Valoración

Opinion 10 de noviembre de 2021
Una decisión arbitral condena a la Provincia a pagar a una empresa multinacional más de 30 millones de dólares. No por esperada se morigeró el impacto de la información porque, en principio, debe inscribirse en una situación financiera de extrema vulnerabilidad. Los cuestionamientos no se hicieron esperar y el descargo ubica a la cuestión en el marco de las decisiones políticas.
enjasa

El litigio que se resolvió a través de un laudo internacional se inició en el año 2013 cuando el exgobernador Juan Manuel Urtubey rescindió el contrato con la empresa Entretenimientos y Juegos de Azar – Enjasa,  licenciataria de tómbola, lotería, juegos en vivo, casinos y juegos de mesa en toda la provincia. La medida fue recurrida por Enjasa desde un comienzo y las apelaciones llevaron a que Casinos Austria, la corporación de juegos que opera casinos en todo el mundo y era la beneficiaria de la concesión, recurriera al Centro Internacional de Arreglo de Diferencias Relativas a Inversiones (Ciadi), para resolver el diferendo. 

Cabe recordar que este tipo de inversiones, que datan de la década del 90, se realizaron a través de tratados bilaterales, que ponen al Estado argentino como parte y es por ello que representó los intereses de Salta en la controversia, que cerró con el fallo que la obliga a desembolsar una cifra abultada para resarcir a Casinos Austria por una medida que calificara de "arbitraria y abusiva".

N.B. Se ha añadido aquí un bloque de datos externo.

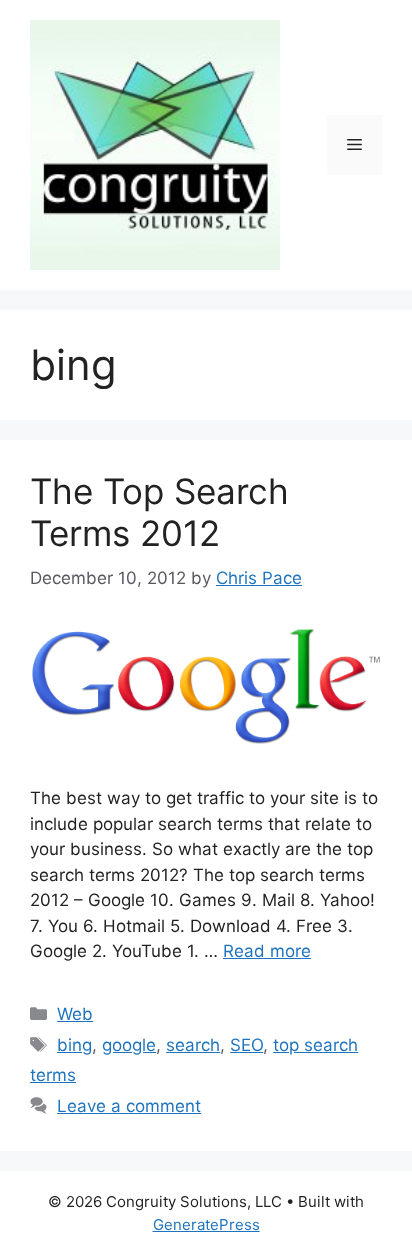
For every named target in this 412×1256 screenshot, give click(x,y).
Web (75, 1014)
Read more (267, 951)
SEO (246, 1045)
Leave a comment (129, 1106)
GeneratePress (206, 1224)
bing (74, 1045)
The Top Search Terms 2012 (159, 512)
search (193, 1045)
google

Según el ex gobernador Juan Manuel Urtubey fue una decisión política para enmendar la de su antecesor, con la que no estuvo acuerdo. Se trataba de la concesión del juego en 1999, por un plazo de 30 años, en la que la Provincia se beneficiaba con un canon establecido en base a una declaración jurada que presentaba la concesionaria, bajo el control de un ente regulador, ENREJA.  En 2008, a poco de asumir, Urtubey sometió el contrato al análisis de una unidad constituída a efectos de revisar todos los acuerdos suscriptos durante la gestión de Juan Carlos Romero. De ello resultó una mejora del canon que no satisfizo al mandatario, que terminó revocando el contrato y cambiando de operador. Hoy ratificó la conveniencia de la medida ya que si se debe pagar una indemnización de 39 millones de dólares, las ganancias que se obtuvieron con la revocación hasta 2019, fin de su mandato, fueron de 125 millones de esa moneda.

Es cierto que todas las decisiones que adopta un gobierno son políticas y se expresan en acciones, medidas, programas y presupuestos gubernamentales.  Se sostiene que al decidir es dudable que puedan conocerse todas las opciones, por lo que la racionalidad siempre es limitada y consecuentemente, las decisiones nunca son óptimas sino satisfactorias. Precisamente el estado de emergencia generado por la pandemia en todo el mundo ha puesto a la decisión política en el centro del análisis académico y también de otra naturaleza. Se determinó una expectativa razonable por parte de la ciudadanía es que sus gobiernos procedan con diligencia, asumiendo que la inteligencia práctica requerida en condiciones críticas es muy superior a la capacidad de juicio necesaria para la política cotidiana.

Y es en la política cotidiana en la que puede inscribirse la polémica decisión de revocación de un contrato de concesión, queda para el análisis si podría ser susceptible de algún tipo de enjuiciamiento, al margen del juicio político contemplado en el ordenamiento constitucional, que tiene parámetros claramente establecidos y que es extemporáneo. Hay antecedentes que la Justicia suele sobreseer a los funcionarios acusados. Se puede citar a las causas sobre el Pacto de Irán o la del dólar futuro.

Si la ganancia es mayor, esta derrota arbitral es accesoria, dijo el ex gobernador. La valoración deberá vincularse a la capacidad de pago del Estado provincial y a la precisión de cálculos a los que el ciudadano común no tiene acceso.